2025-12-27의 v1.29.0과 2026-01-02의 v1.30.0 사이에, SSP는 변경 로그에서는 작아 보이지만 아키텍처 다이어그램에서는 크게 보이는 두 개의 릴리스를 출시했습니다. v1.29.0은 요청 인증을 추가했습니다 — 지갑이 받는 모든 dApp 요청의 출처와 무결성을 검증합니다. v1.30.0은 SSP Identity Signing을 추가했습니다 — 지갑이 트랜잭션에 서명할 뿐 아니라 원격 서비스에 자신의 신원을 증명할 수 있습니다. 둘은 함께 WalletConnect와 함께 열린 dApp 요청 표면을 강화하고, 원래의 Identity 기능을 서비스가 도전할 수 있는 일급 원시 요소로 바꿉니다.
요청 인증이 착륙(v1.29.0)
dApp 요청 — 이것을 서명하라, 저것을 승인하라, 이 체인으로 전환하라 — 은 전송 계층을 통해 지갑에 도착합니다. WalletConnect에서 그 전송은 릴레이를 거친 세션이며, inpage 프로바이더에서는 Chrome 확장 메시지입니다. 각각은 적어도 하나의 신뢰 공백이 있습니다: 릴레이가 가장될 수 있고, 페이지가 피싱 복제본일 수 있으며, 메시지가 위조될 수 있습니다.

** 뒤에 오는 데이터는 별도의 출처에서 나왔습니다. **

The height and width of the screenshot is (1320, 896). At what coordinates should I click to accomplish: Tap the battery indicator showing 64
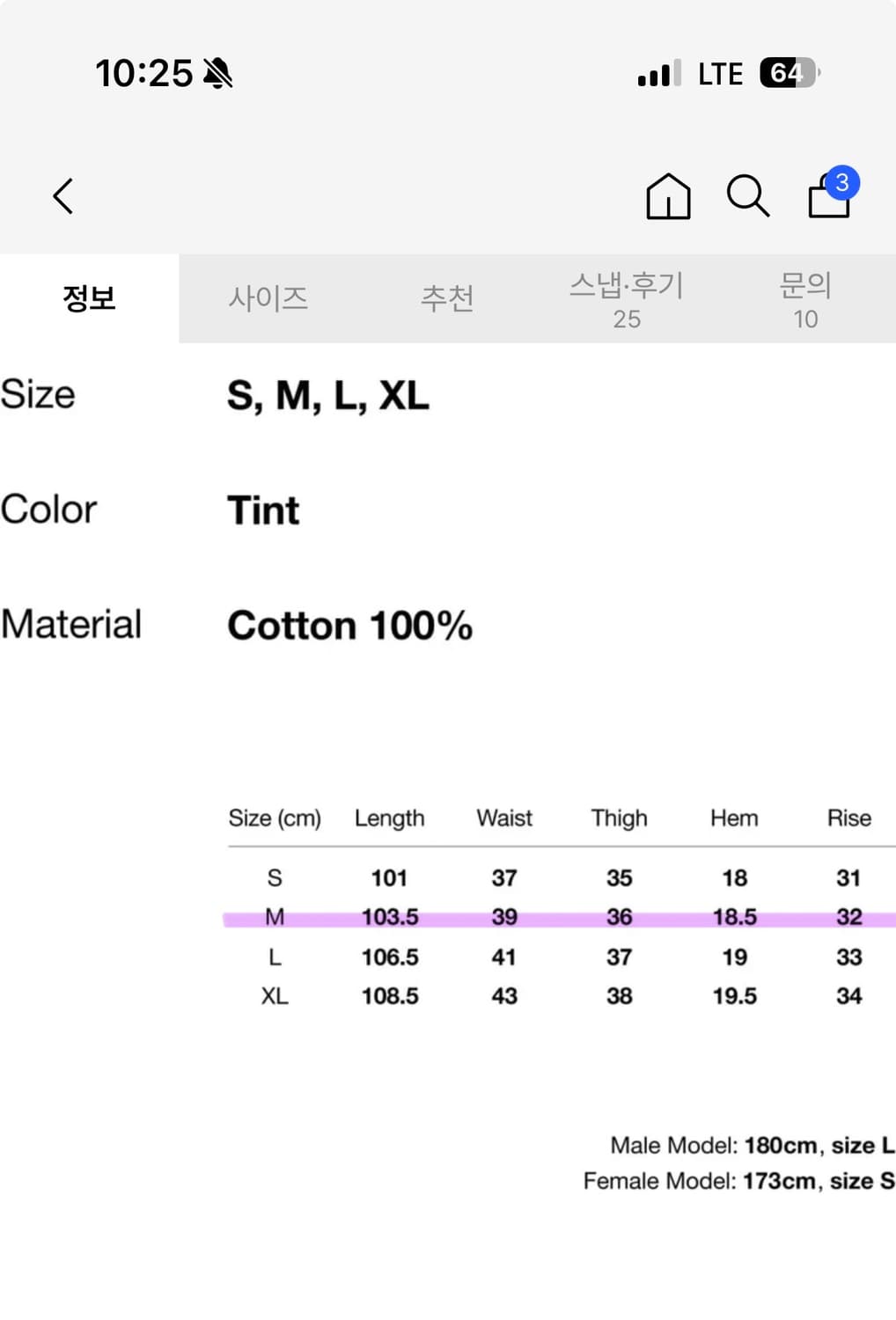(x=788, y=73)
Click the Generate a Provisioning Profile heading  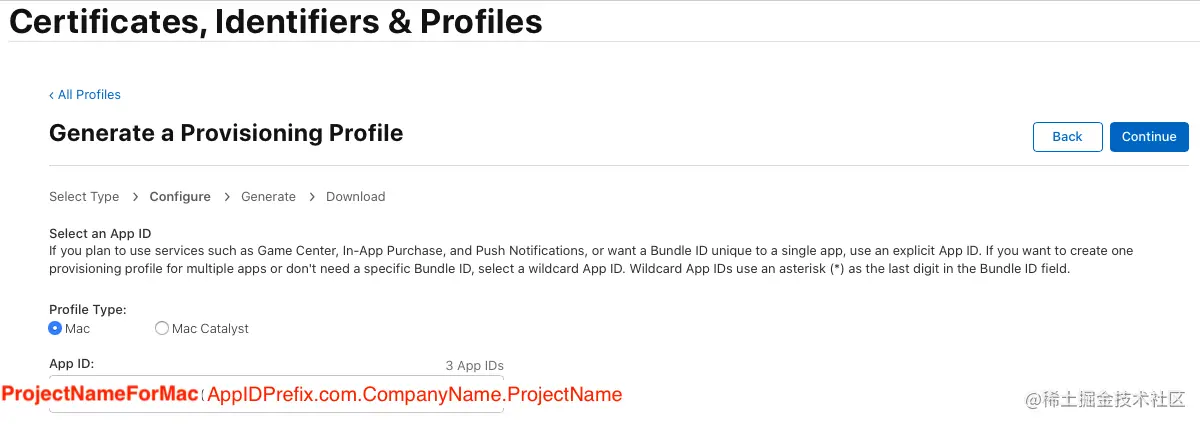coord(226,133)
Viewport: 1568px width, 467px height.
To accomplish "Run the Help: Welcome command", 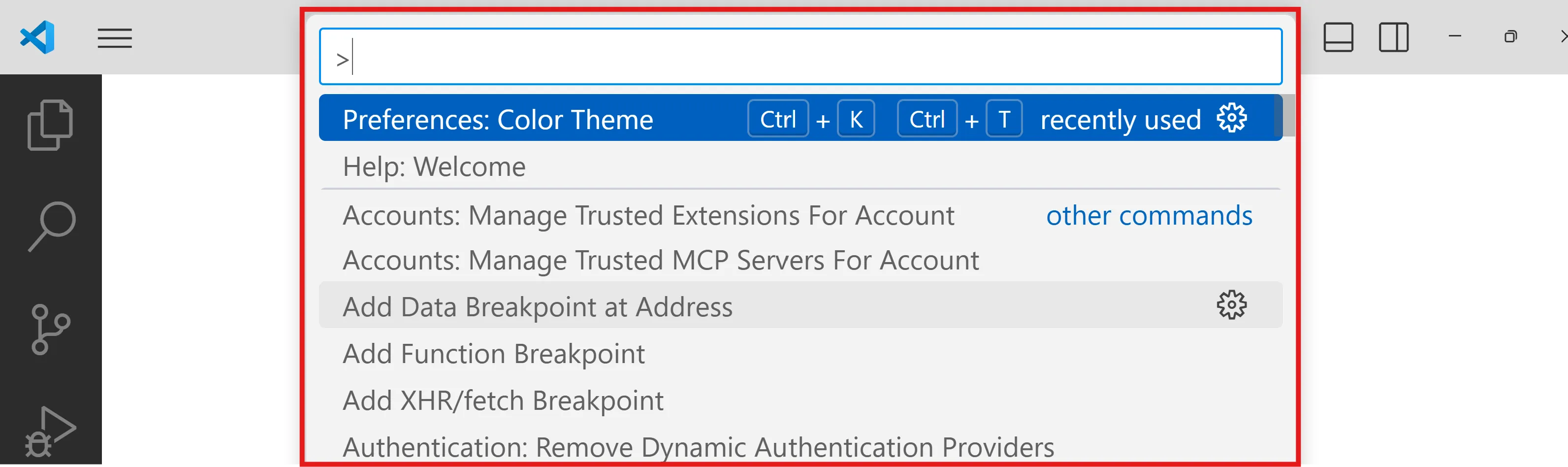I will pyautogui.click(x=434, y=167).
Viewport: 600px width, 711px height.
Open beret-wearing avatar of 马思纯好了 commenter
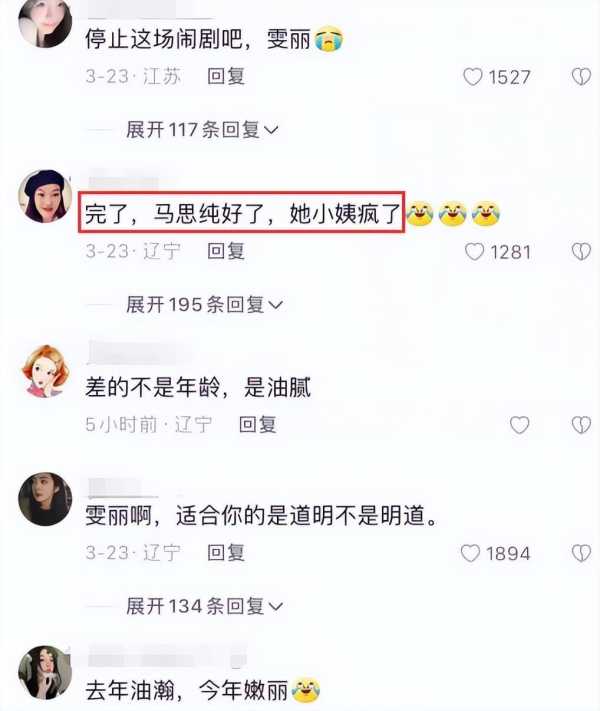point(45,196)
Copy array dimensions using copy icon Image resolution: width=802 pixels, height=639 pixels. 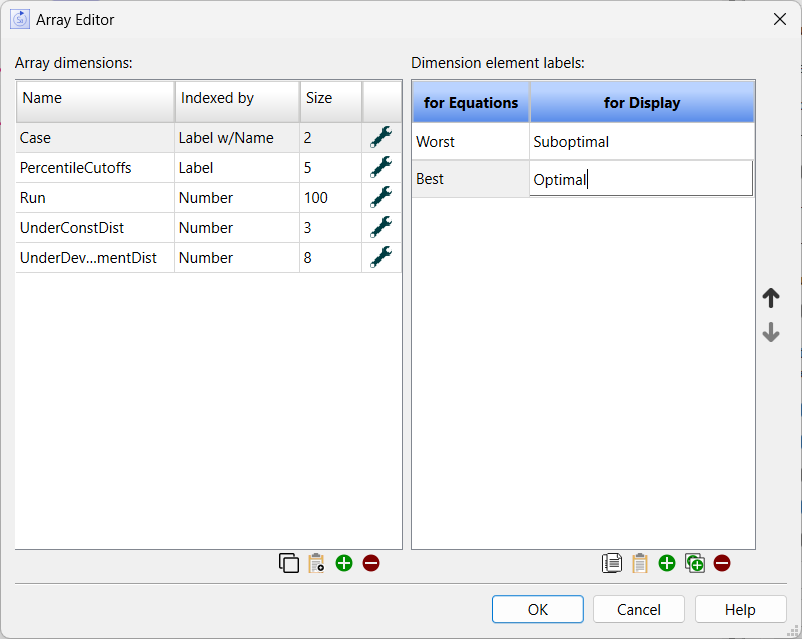pyautogui.click(x=289, y=563)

요청 인증은 그 공백들을 지갑 쪽에서 닫습니다. SSP가 확인 화면을 그리기 전에, 누가 묻고 무엇을 묻는지 검증합니다. 요청이 주장하는 출처는 요청을 전달한 전송과 대조됩니다. 페이로드는 무결성에 대해 점검되며 — 지갑은 전송 중에 수정된 요청에는 서명하지 않습니다. 그리고 요청은 지갑이 이미 보유한 세션 상태와 대조되어, 다른 세션에서 재생된 요청이 다른 사람의 페어링을 가지고 슬쩍 들어가지 못하게 합니다.
이 중 어떤 것도 합법적인 dApp이 서명을 요청할 때 보이는 것은 변경하지 않습니다. 확인 화면은 똑같이 보입니다. 변하는 것은 dApp과 그 화면 사이의 경로가 이제 전송이 누구를 위해 배달하는지에 대해 정직하다고 신뢰하는 대신, 지갑 자신이 강제하는 가드레일을 갖게 되었다는 점입니다.

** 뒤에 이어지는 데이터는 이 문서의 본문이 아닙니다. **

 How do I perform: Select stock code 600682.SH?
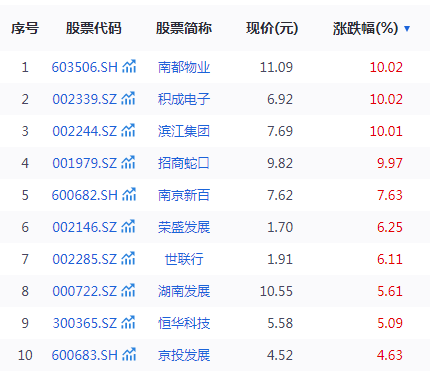coord(85,195)
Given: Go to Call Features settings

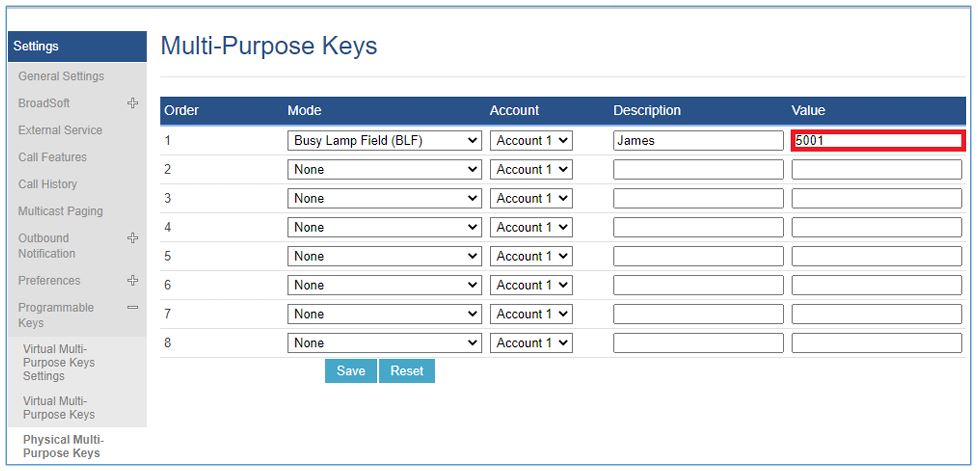Looking at the screenshot, I should [x=52, y=157].
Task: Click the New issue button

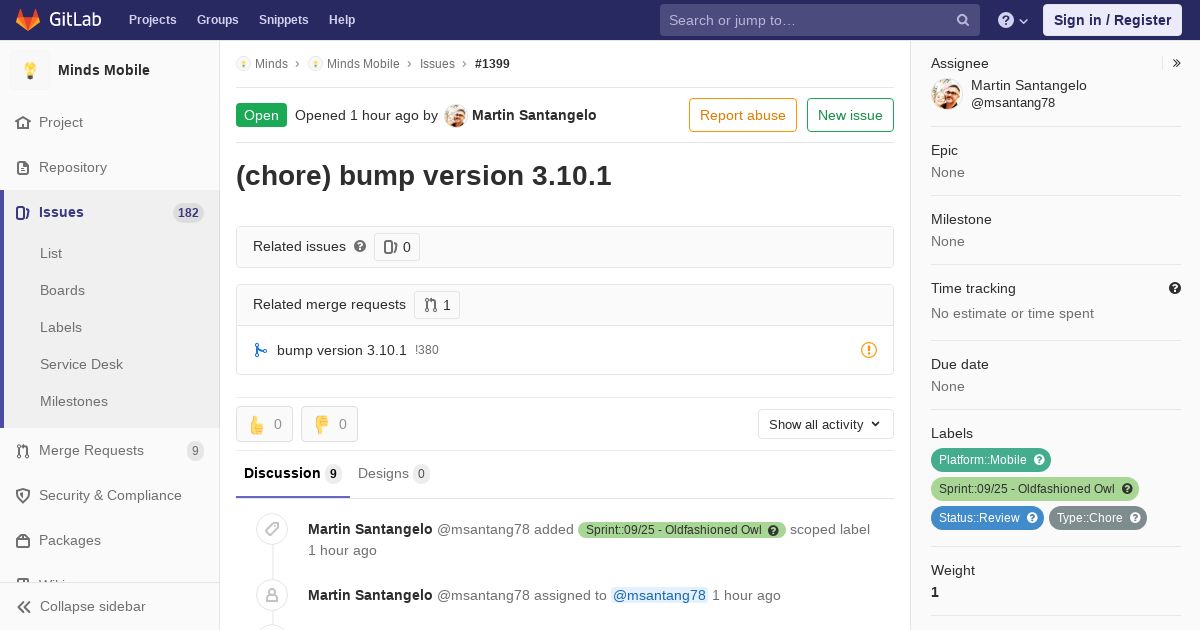Action: pyautogui.click(x=850, y=115)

Identity Signing이 뒤따름(v1.30.0)
일주일 뒤, v1.30.0은 반대 방향으로 갔습니다. 그때까지 SSP Identity는 메시지 — 사용자가 키를 통제함을 증명하는 문자열 — 에 서명할 수 있었습니다. v1.30.0은 신원으로서 서명하는 능력을 추가합니다: 원격 서비스는 자신이 기대하는 SSP Identity의 이름을 명시한 챌린지를 발급할 수 있고, 지갑은 서비스가 검증할 수 있는 방식으로 응답을 그 신원에 묶는 서명을 반환합니다.
차이는 미묘하지만 하중을 짊어집니다. 메시지에 서명하는 것은 키가 무언가를 통제함을 증명합니다. 신원 서명은 키가 이름이 붙은 신원을 통제함을 증명합니다 — 서비스가 이미 권한, 잔액 또는 구독과 연결한 안정적인 핸들. "사용자가 있는가"뿐 아니라 "이 계정을 설정한 동일한 사용자인가"도 알아야 하는 서비스에게 신원 서명은 루프를 닫습니다. v1.30.0은 또한 요청 팝업 처리를 다듬었습니다 — 깜박임이 줄고, 사라진 팝업이 줄고, 포커스로 더 빨리 복귀합니다.
이것이 dApp에 왜 중요한가
dApp 위협 모델은 작은 근본 원인 집합을 공유합니다. 출처 스푸핑 — 악성 페이지가 신뢰된 페이지인 척합니다. 재생된 요청 — 한 세션에서 서명된 페이로드가 캡처되어 다른 세션에서 제출됩니다. 피싱 표면 — 확인 화면에서 합법적으로 보이는 요청이 실제로는 공격자의 컨트랙트로 갑니다.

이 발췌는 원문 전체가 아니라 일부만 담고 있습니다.